'''

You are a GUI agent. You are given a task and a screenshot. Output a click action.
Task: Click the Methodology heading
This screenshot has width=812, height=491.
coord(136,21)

'''
'''

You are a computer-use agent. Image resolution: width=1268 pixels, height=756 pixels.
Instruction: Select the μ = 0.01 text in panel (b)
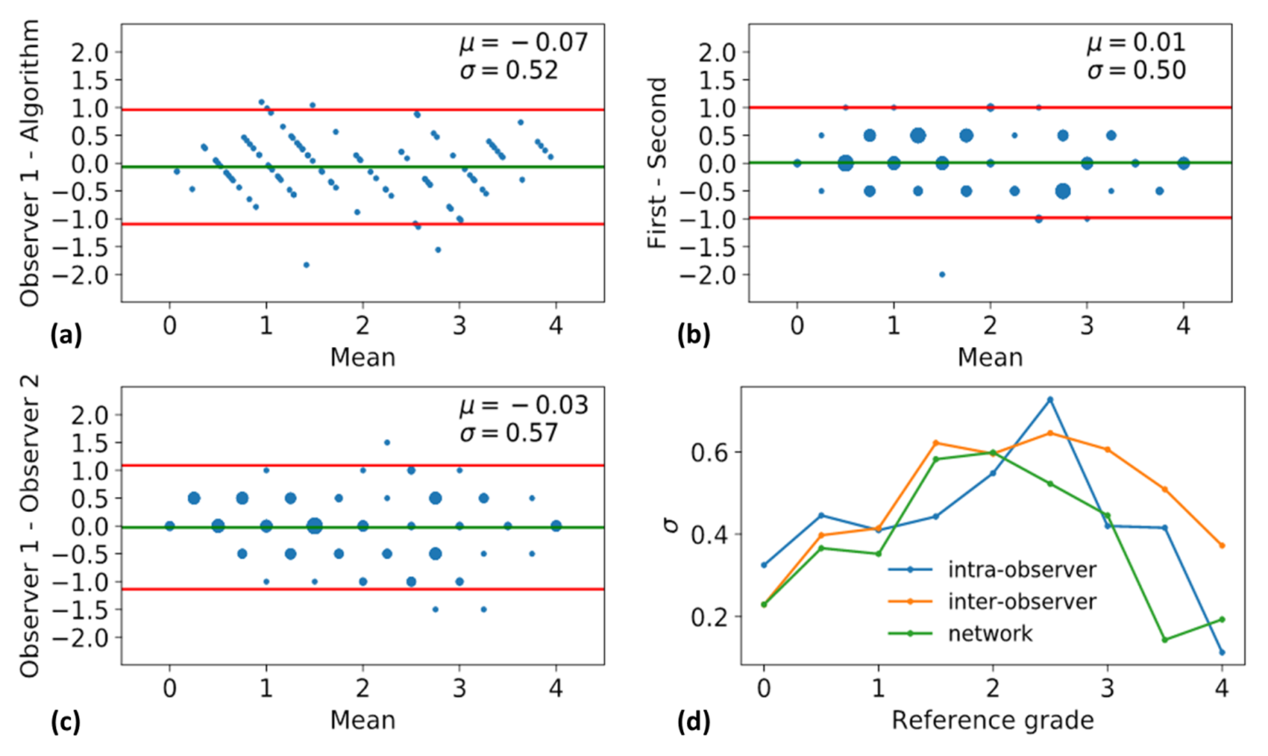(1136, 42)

'''

== Short exercise ==
Which lines from the items, starting at the line containing "You are a GUI" and ending at the line containing "coord(136,21)", can you quote word for word?

== Reply ==
You are a GUI agent. You are given a task and a screenshot. Output a click action.
Task: Click the Methodology heading
This screenshot has width=812, height=491.
coord(136,21)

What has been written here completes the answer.